What this task involves: Every record should be copied exactly, and the images omitted.

━━━━━━━━━━━━━━━━━━━━━━━━━━━━━━

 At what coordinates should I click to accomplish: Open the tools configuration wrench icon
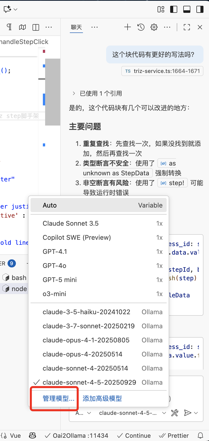[x=175, y=413]
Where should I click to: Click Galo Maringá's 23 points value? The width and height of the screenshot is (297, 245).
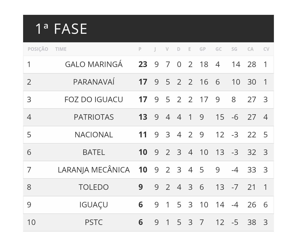tap(143, 64)
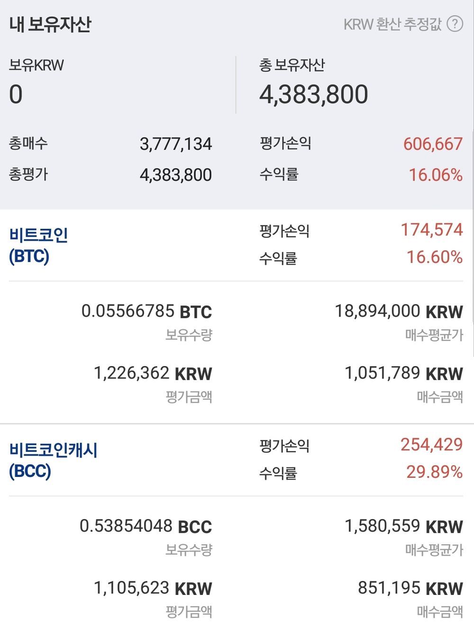Tap the BTC 수익률 16.60% figure
Screen dimensions: 474x638
coord(435,257)
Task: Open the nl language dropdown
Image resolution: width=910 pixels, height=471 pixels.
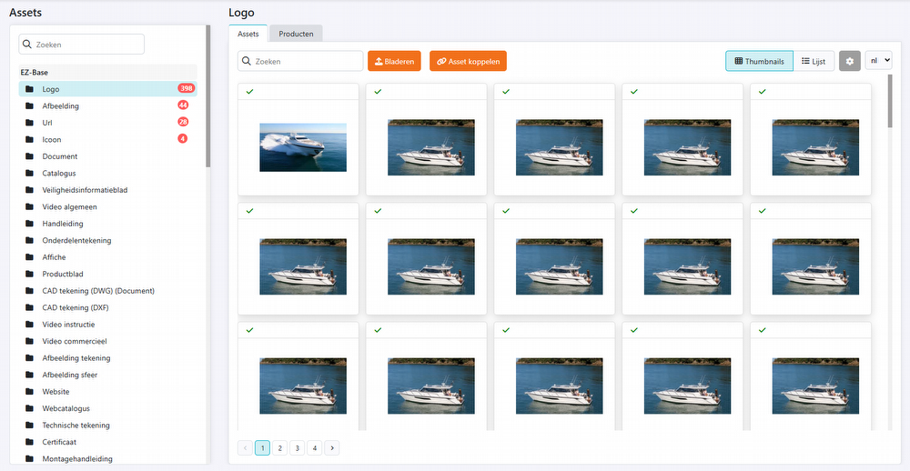Action: (879, 61)
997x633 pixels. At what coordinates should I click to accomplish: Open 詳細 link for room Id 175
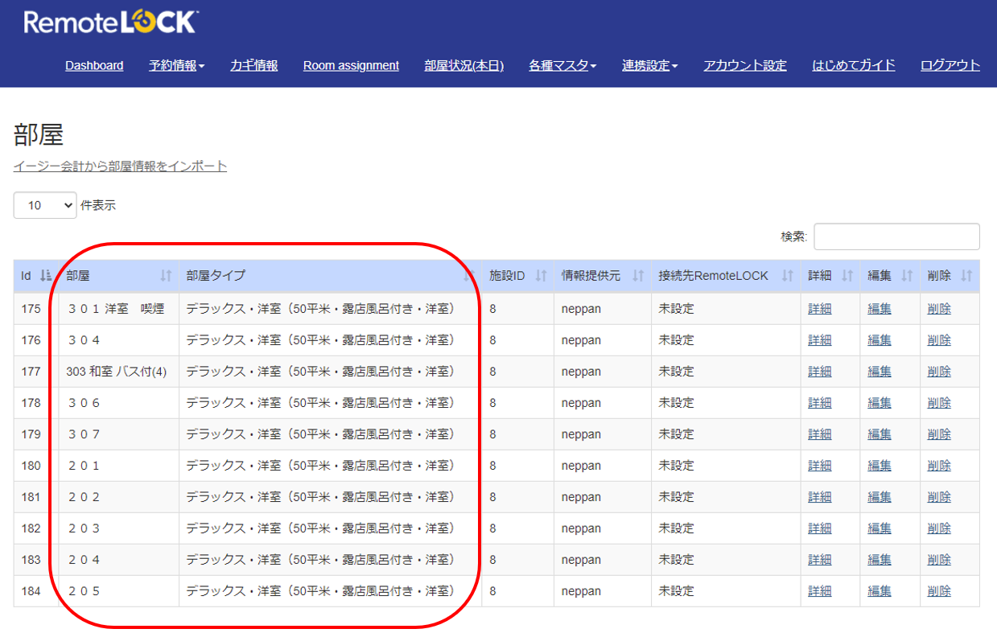(820, 309)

━━━━━━━━━━━━━━━━━━━━━━━━━━━━━━

Solution:
 At what coordinates should I click to accomplish: Open the tools configuration wrench icon
[x=175, y=413]
Where should I click to: Click Galo Maringá's 23 points value? The width and height of the screenshot is (297, 245).
tap(143, 64)
Tap the BTC 수익률 16.60% figure
Screen dimensions: 474x638
coord(435,257)
Task: Open the nl language dropdown
Image resolution: width=910 pixels, height=471 pixels.
Action: (879, 61)
997x633 pixels. At what coordinates should I click to accomplish: Open 詳細 link for room Id 175
(820, 309)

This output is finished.